KALISPELL, Montana (CNN) — A father in Montana didn’t want his autistic son left out of the Boy Scouts, so he created his own troop, one specifically for kids with special needs.
“Troop 1950 started last fall,” said Northwest Montana Boy Scouts District Executive Matt Covey. “One of our district leaders, Keith McAtee, who’s the current Scout Master of the troop, he has a nonverbal autistic son, who, he never thought it was possible for his son Aidan to be in scouting.”
And now it is possible for those like Aidan.
Covey said McAtee started this group, dedicated to kids with special needs, with boys ranging in disability from non-verbal autism to ADHD.

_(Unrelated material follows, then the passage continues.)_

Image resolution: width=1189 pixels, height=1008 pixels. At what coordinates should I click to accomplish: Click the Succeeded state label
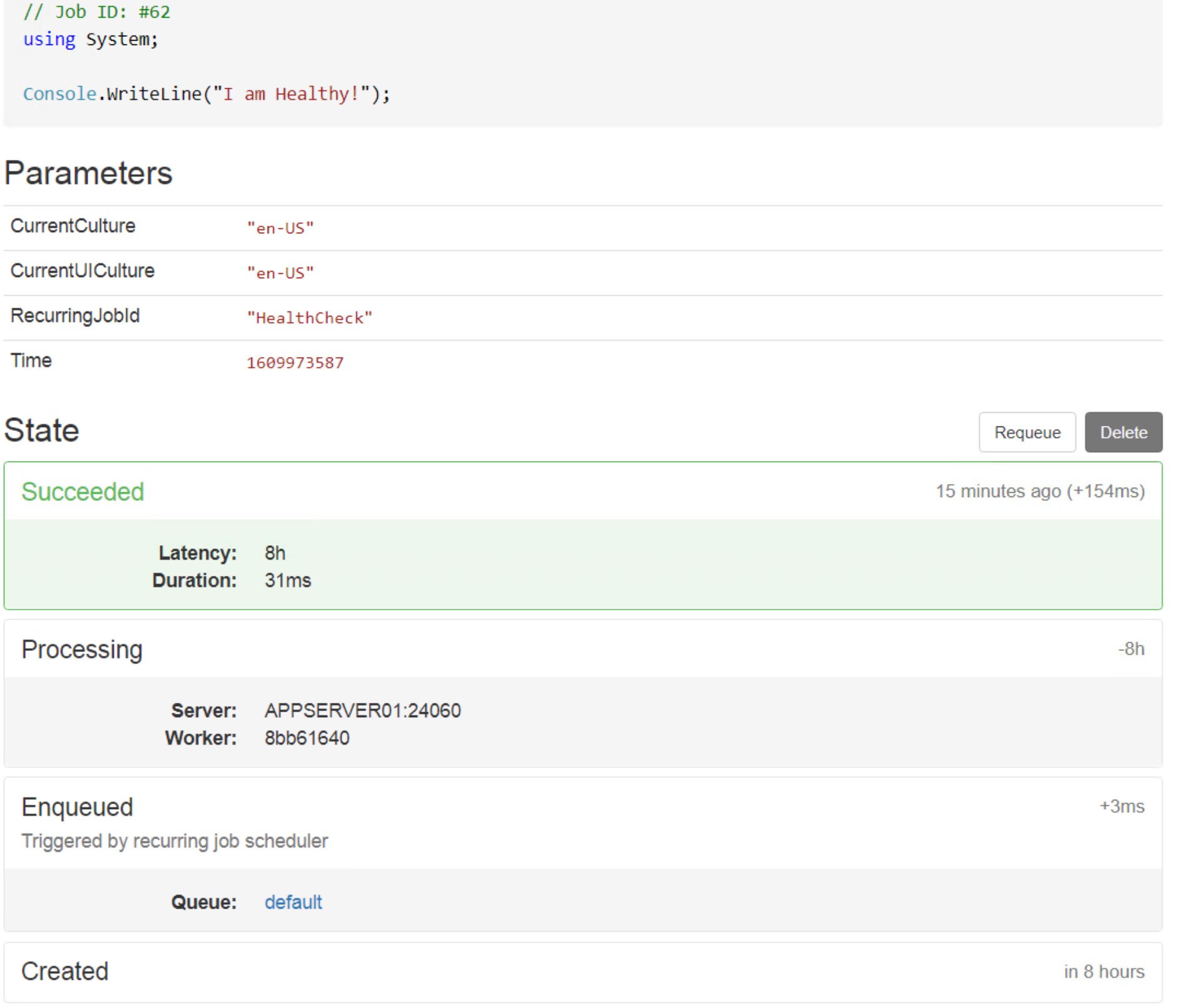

“We wanted to form a troop where kids can work at their own pace with no problems,” Covey said.
And Billy King, assistant scout leader of Troop 1950, said that’s exactly what he does.
“It’s kind of challenging, but it’s a lot of fun because I get to work on each boy one on one,” King said. “You know, it’s… we learned flag ceremony last Monday and they learned to tie a square knot. And I got to work with each one of the boys personally.”
Covey said various adjustments are made for those with differing disabilities.
“You know, if you’re swimming merit badge is required for Eagle Scout,” Covey said. “If you’re, say, in a wheelchair, you’re not going to be able to earn the swimming merit badge. And so, they might change some of those swimming requirements to make a presentation to your troop on aquatic safety.”
And King says how meaningful working with this troop is.
“I have got a cousin who’s got MS and autism, and I got a granddaughter who’s very… she has autism, so it’s very rewarding to me,” he said.
Covey said if the troop has more interest, he will look into creating a troop specifically for girls with disabilities.